Trevor Reed, a former U.S. Marine who was released by Russia as part of a 2022 prisoner swap after more than 2.5 years in prison, on Tuesday dismissed criticism of the Biden administration’s deal with Iran to release five American prisoners.
The U.S. agreed to release $6 billion in frozen Iranian funds in exchange for the return home of Siamak Namazi, Emad Sharghi, Morad Tahbaz and two other as-yet-unnamed Americans. The agreement also stipulates that Iran can only use the money for “humanitarian transactions.”
But some, including former President Donald Trump, were quick to criticize the deal, saying it would only provide further incentive for U.S. adversaries to take American hostages.
“Once you pay, you always pay, and many more hostages will be taken,” Trump wrote on his Truth Social platform. “Our completely incompetent ‘leader’, crooked Joe Biden, gave 6 BILLION DOLLARS for 5 people. Iran gave ZERO for 5.”
However, Reed told CNN’s “The Source” that this was far from the truth, citing his own case. He said even when the U.S. refused to negotiate with Russia after it captured former U.S. Marine Paul Whelan, the Kremlin still took Reed hostage and later also arrested WNBA star Brittney Griner.
Reed and Griner were released in a separate prisoner exchange in 2022, while Whelan remains in custody.
“Anyone with sense can recognize that refusing to negotiate with these governments is no guarantee that they will not take more hostages,” Reed said.
Last year, Russia also arrested Wall Street Journal reporter Evan Gershkovich, the first American journalist to be charged with espionage in the country since the Cold War.
Reed argued that the main reason foreign governments take Americans captive is to show that they have the power to embarrass the United States, and that this is likely to continue.

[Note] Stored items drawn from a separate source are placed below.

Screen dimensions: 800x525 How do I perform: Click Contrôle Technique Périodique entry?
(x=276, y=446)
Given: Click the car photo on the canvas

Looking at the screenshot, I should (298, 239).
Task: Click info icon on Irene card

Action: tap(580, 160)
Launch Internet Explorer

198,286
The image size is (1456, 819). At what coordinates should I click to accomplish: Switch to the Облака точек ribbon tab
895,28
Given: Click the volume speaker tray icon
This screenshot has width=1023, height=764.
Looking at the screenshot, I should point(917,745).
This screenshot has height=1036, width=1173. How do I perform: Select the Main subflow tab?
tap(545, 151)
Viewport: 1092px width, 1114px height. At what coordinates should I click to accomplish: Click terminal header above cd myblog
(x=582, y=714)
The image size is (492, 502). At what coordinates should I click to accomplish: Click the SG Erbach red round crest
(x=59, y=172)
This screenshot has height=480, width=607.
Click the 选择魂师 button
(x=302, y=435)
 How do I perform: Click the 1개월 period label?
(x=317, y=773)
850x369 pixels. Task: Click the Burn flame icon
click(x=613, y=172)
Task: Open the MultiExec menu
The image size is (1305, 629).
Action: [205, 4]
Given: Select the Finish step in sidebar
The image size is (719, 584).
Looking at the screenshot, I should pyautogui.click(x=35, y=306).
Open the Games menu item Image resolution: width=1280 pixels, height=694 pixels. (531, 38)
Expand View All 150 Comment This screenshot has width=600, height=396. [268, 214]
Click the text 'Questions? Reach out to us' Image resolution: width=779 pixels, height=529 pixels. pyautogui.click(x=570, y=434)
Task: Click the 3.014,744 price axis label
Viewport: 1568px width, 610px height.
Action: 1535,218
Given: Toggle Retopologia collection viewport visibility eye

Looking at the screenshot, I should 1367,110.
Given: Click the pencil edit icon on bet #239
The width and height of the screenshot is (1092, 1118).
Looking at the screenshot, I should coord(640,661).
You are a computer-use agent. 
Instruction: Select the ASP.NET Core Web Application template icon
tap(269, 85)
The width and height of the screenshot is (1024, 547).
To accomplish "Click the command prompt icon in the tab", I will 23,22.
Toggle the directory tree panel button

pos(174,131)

“The incentive to take Americans hostage is that they are Americans and can show that to their own citizens,” he said.
Reed added that he appreciated Biden’s decision on the Iran deal, noting that it must have been challenging to do so before an election year.
“It was probably because of his morals and his feeling that he had to do the right thing by politicians,” Reed said.